According to Business Dictionary “Conglomerate Diversification is a type of diversification whereby a firm enters, through acquisition or merger, an entirely different market that has little or no synergy with its core business or technology”.
Conglomerate diversification helps in strengthening the internal structure of a company and it is an essential form of diversification.
Based on the financial position, conglomerate diversification helps in evaluating the company`s portfolio. Here, the newly developed products are not directly related with existing technologies, markets and the products. This is more related to the financial condition and stability of the company.
When two or more than two corporations are involved in different set of business in a single corporation structure, it is termed as conglomerate. These are large and huge companies. As always there are advantages and disadvantages in conglomerate diversification.

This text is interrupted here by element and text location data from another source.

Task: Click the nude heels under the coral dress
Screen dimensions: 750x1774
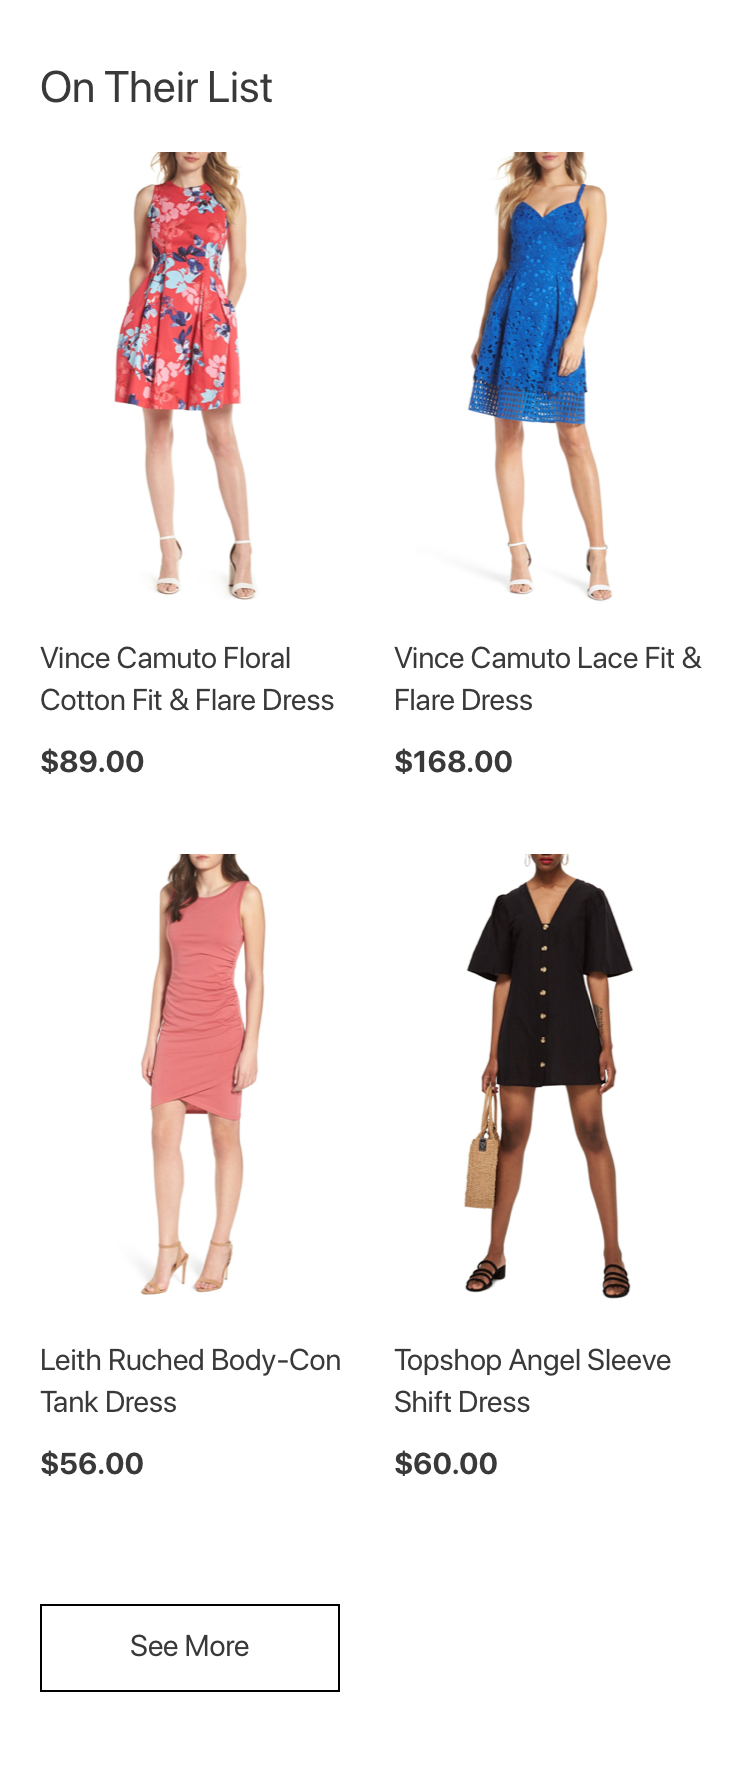Action: pyautogui.click(x=188, y=1268)
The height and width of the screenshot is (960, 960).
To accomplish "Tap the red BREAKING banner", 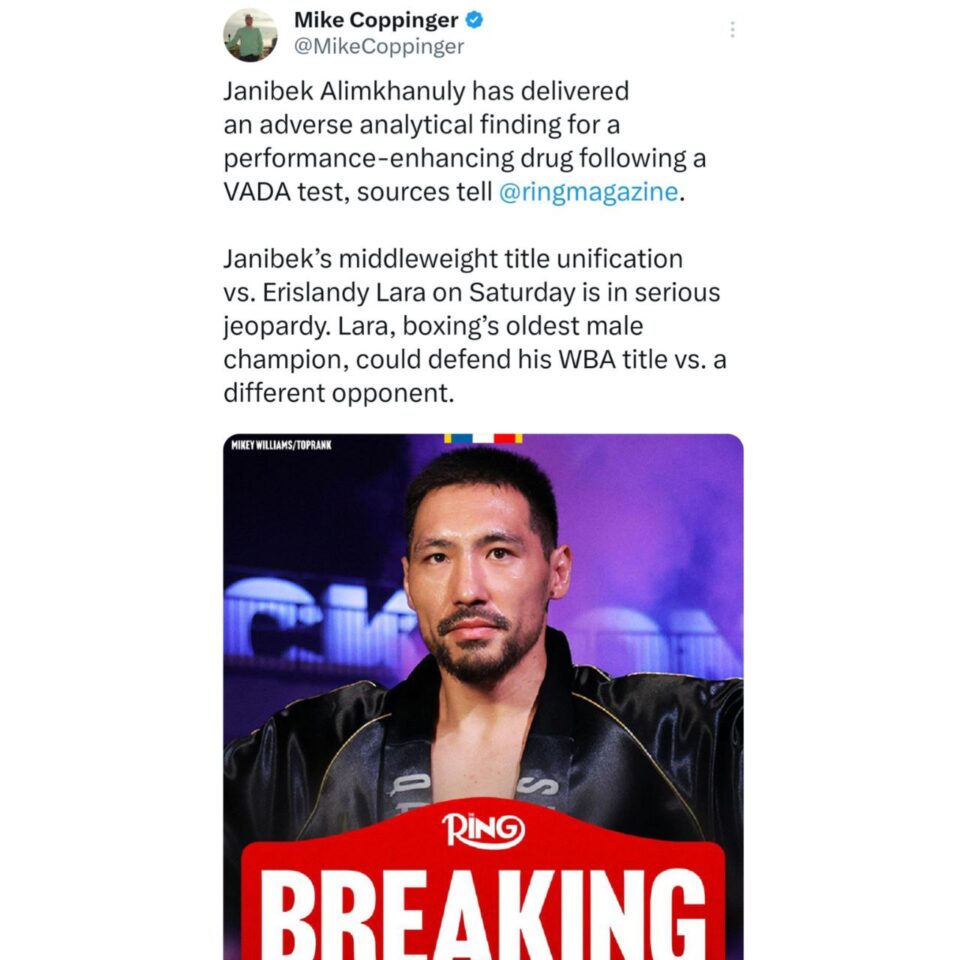I will click(483, 902).
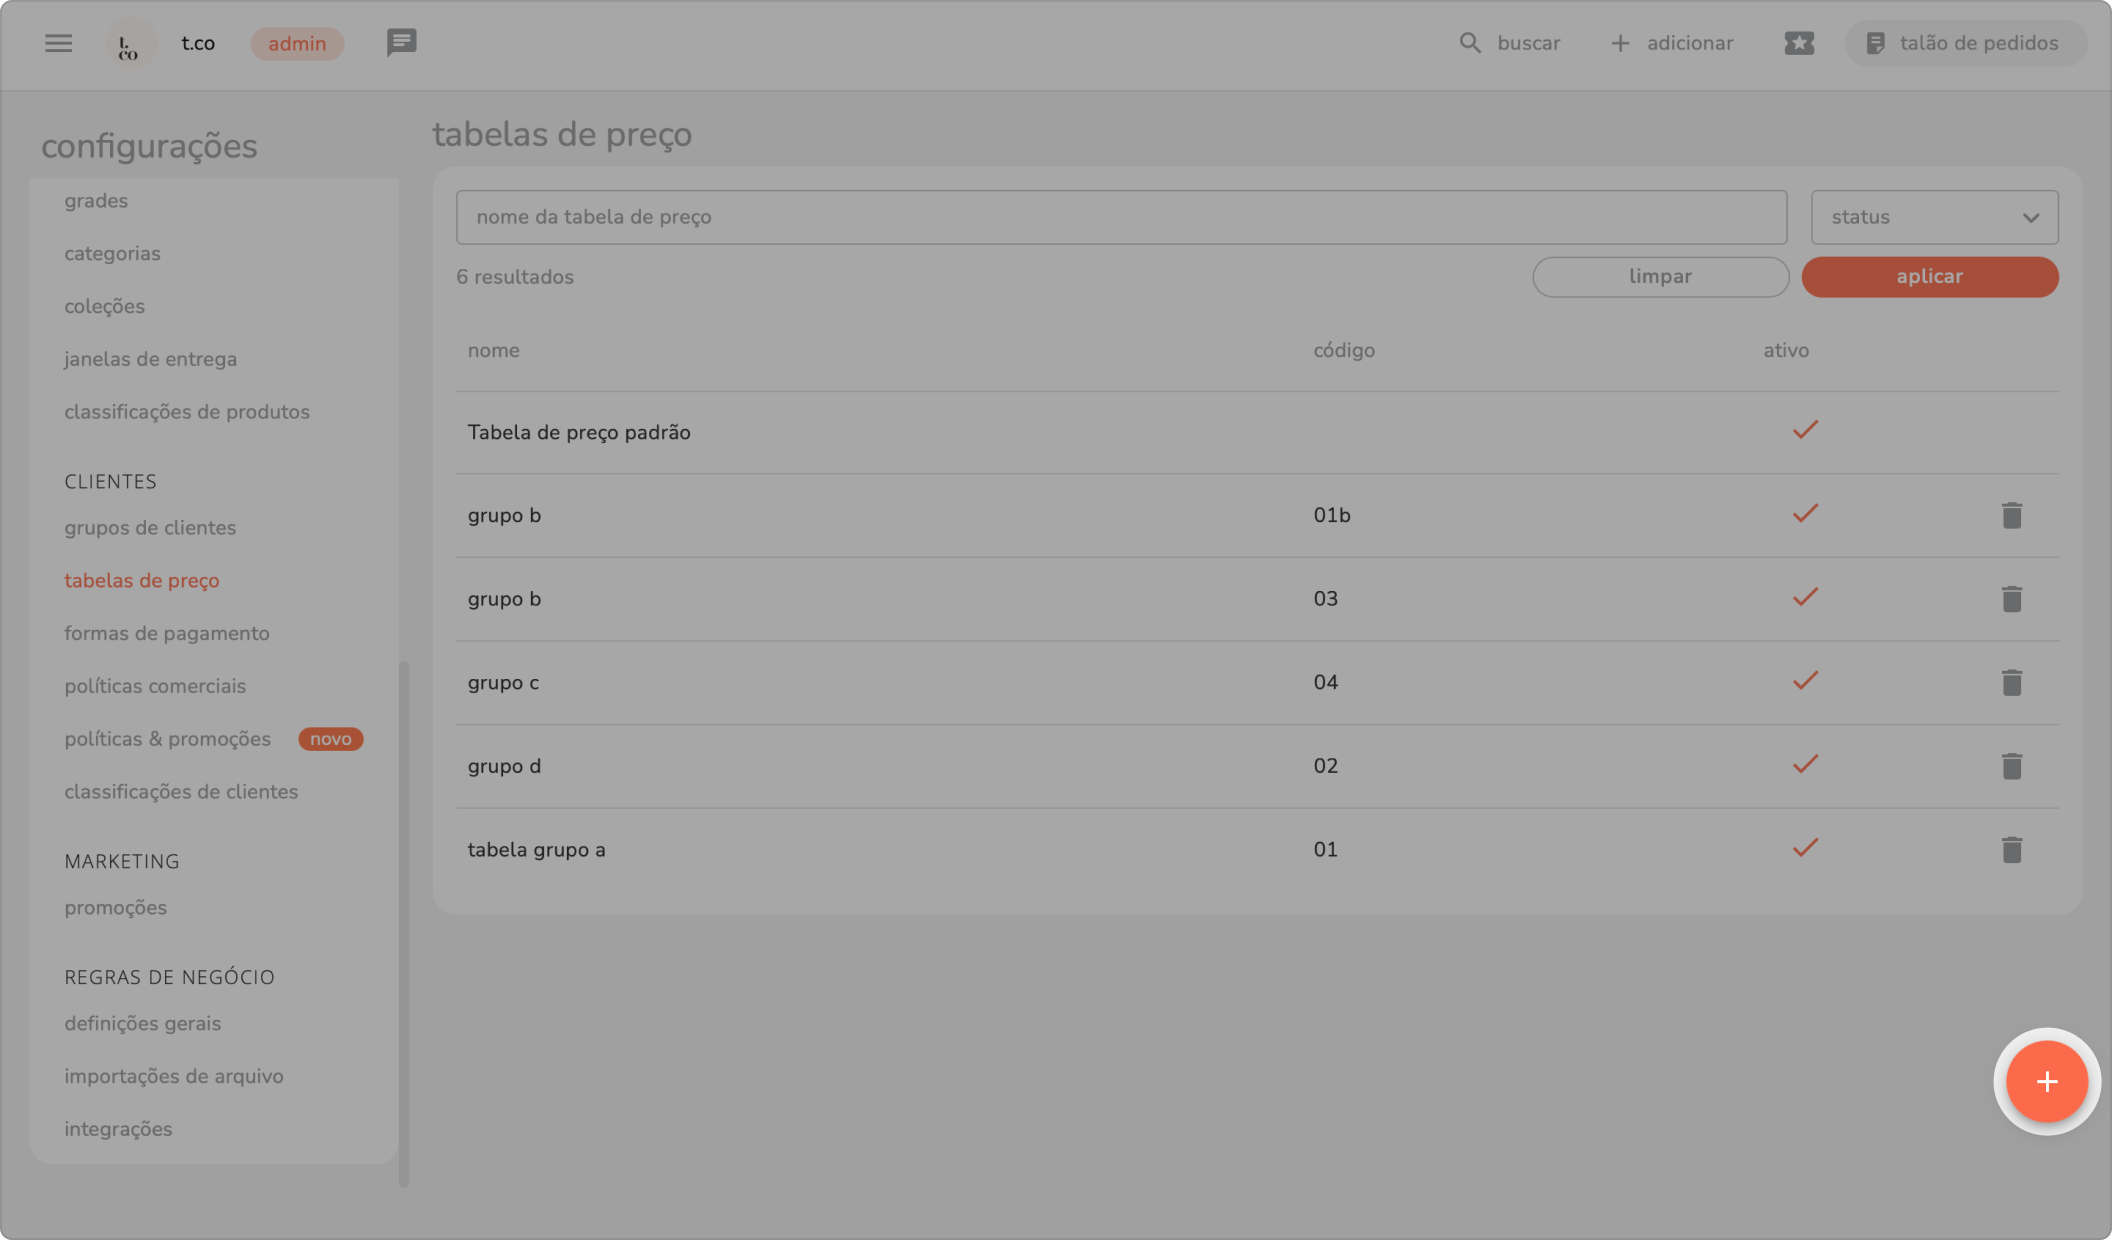Expand the status dropdown filter
The width and height of the screenshot is (2112, 1240).
[1934, 217]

The core area of conglomerate diversification is to analyze the present financial position, compare it with the past financial performance, and to generate effective future outcomes. If the financials are healthy, the outcomes will be potentially good. Therefore, it is imperative to create a healthy and positive financials in order to create a better outcome.
So many firms or businesses follow different strategies or a set of diversifications to be stable and strong to cater to consumer needs and demands.
Conglomerate diversification is an opposite of concentric diversification, and its focus is on financials and keep them evaluating to improve the financial position of the company.
Philip Morris is a Conglomerate . This is a well known company which is also known as the parent company of Altria group.